One possibility might be for Macy’s to expand the footprint of another of its exclusive brands — Tommy Hilfiger — into more home products. Hilfiger has done home in the past.

According to Penney’s, the 10-year deal will allow it to bring in a “comprehensive retail experience featuring Martha Stewart products, know-how and advice.” Starting in February 2013, customers will be able to visit distinct Martha Stewart stores, which will be staffed by trained Martha Stewart associates, within J.C. Penney chains. The two companies will also launch a Web site in 2013.

Under the terms of the agreement, which were spelled out first in a story leaked to The New York Times, the department store has invested $38.5 million for 11 million newly issued shares of class A common stock at $3.50 a share, for a 16.6 percent stake in MSLO. Penney’s will also have representation on the company’s board.

During the 10-year deal, Penney’s is expected to pay MSLO more than $200 million. But Penney’s is, in part, paying itself, given that it now owns a stake in the company.

Johnson, who briefly spoke on the company’s quarterly conference call last month, plans to lay out his broader vision for the chain at a Jan. 25 investor conference in New York. “I’m not here to improve, I’m here to transform,” Johnson said on last month’s call. “It is time to assert leadership, reclaim our birthright and become America’s favorite store.”

Erika Maschmeyer, analyst at Robert W. Baird & Co. Inc., said Penney’s, which says it serves half of all American households, has its work cut out for it. “They need to improve their merchandise and improve the experience and depending on how they do this, [the Martha Stewart shops] could be a step in the right direction,” Maschmeyer said. “They just need to offer better products in a better environment across the board. It’s easy to understand, hard to execute and J.C. Penney is a very large company with a lot of people and processes.”

John Henderson, a director at NetWorth Solutions Inc., noted Johnson was starting out in his comfort zone, but that he is going to have to address the apparel offering. “The first move certainly wasn’t a way to move the needle on fashion,” Henderson said. “They’re an apparel-driven company and I still haven’t found, in the backgrounds of the people they brought in, who’s going to be the driver of the apparel.”

That’s significant in part because of the adjustments to its pricing strategy that Penney’s is making, which Henderson said would mark the biggest disruption in the apparel retail and wholesale market next year.

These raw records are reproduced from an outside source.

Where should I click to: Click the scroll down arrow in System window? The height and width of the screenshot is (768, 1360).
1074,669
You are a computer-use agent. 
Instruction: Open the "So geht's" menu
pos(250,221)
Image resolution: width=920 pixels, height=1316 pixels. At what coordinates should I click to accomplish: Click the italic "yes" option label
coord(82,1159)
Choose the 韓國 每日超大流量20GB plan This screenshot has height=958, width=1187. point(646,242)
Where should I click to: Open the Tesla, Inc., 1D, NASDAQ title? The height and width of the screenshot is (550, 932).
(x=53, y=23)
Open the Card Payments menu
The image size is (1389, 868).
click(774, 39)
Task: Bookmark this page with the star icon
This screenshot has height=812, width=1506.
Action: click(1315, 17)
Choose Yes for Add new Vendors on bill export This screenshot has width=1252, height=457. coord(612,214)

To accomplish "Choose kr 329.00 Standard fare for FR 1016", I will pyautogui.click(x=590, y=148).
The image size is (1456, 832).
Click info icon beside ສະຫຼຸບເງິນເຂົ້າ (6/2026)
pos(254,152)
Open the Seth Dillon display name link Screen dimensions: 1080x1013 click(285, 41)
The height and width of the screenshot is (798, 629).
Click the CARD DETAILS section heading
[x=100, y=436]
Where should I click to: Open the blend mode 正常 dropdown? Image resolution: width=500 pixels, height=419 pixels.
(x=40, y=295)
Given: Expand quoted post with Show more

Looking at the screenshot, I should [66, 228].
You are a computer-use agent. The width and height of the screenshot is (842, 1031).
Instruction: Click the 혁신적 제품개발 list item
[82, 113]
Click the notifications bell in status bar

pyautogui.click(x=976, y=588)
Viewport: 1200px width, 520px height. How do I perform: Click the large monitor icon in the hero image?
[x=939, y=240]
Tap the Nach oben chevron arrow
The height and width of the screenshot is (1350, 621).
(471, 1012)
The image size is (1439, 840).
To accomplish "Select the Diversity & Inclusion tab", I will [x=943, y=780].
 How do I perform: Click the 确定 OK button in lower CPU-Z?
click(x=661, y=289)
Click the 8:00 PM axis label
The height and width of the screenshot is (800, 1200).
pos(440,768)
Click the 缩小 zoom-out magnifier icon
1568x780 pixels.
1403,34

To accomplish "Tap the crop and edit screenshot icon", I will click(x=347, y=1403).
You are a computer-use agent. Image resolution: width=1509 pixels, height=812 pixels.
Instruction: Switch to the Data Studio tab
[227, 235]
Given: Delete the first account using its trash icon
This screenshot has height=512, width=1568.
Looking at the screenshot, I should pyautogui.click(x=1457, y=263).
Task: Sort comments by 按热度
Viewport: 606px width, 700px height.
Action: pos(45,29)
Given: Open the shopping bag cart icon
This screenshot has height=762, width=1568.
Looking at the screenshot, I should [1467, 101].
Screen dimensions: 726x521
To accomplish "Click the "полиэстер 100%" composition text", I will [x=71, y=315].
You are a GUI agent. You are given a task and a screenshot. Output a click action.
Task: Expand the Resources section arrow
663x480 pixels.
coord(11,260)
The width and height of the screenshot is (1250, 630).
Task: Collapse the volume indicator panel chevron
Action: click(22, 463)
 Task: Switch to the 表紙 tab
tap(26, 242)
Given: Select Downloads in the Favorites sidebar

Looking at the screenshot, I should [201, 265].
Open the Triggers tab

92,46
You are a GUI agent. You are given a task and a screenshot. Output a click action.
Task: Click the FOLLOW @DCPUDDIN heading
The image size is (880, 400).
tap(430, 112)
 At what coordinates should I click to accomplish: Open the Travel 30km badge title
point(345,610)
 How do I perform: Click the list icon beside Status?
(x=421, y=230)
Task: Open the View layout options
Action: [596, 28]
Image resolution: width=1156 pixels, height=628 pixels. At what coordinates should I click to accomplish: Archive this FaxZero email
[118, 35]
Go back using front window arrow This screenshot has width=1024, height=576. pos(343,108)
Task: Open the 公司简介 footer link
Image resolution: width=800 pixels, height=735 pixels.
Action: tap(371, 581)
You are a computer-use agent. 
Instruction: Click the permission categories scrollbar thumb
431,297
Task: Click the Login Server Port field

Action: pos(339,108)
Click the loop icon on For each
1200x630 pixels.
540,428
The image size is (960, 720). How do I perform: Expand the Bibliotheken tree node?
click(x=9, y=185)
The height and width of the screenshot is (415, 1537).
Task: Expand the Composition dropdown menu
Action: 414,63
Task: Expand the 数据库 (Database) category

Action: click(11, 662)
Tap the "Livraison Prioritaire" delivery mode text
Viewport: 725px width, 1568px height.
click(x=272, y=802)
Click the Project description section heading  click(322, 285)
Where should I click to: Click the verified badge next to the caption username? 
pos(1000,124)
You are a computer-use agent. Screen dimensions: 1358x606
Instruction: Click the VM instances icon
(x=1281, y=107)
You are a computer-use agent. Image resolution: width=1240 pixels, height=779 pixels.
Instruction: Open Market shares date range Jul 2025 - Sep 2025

“J.C. Penney, as they reposition, could be a big opportunity for Macy’s and Kohl’s,” he said. “It’s going to be a big step back before it’s a big step up. Most strategic transitions don’t pay off immediately. Apparel is going to be the decider of J.C. Penney’s future, they’re the leading seller of many classifications and there’s a void in terms of direction or at least in the backgrounds of the people they brought in.”

“I have a buy on the stock. I’m one of the few people who actually thinks there is an opportunity here to turn this around,” said Matthew Boss, an analyst at J.P. Morgan. Boss said the Martha Stewart offering could help drive traffic in its stores.

“The center core attraction of the store is what they’re missing,” Boss said. “Sephora is only in 27 percent of the stores, in two years that will be 48 percent of the stores, but otherwise, they don’t have that center core attraction.”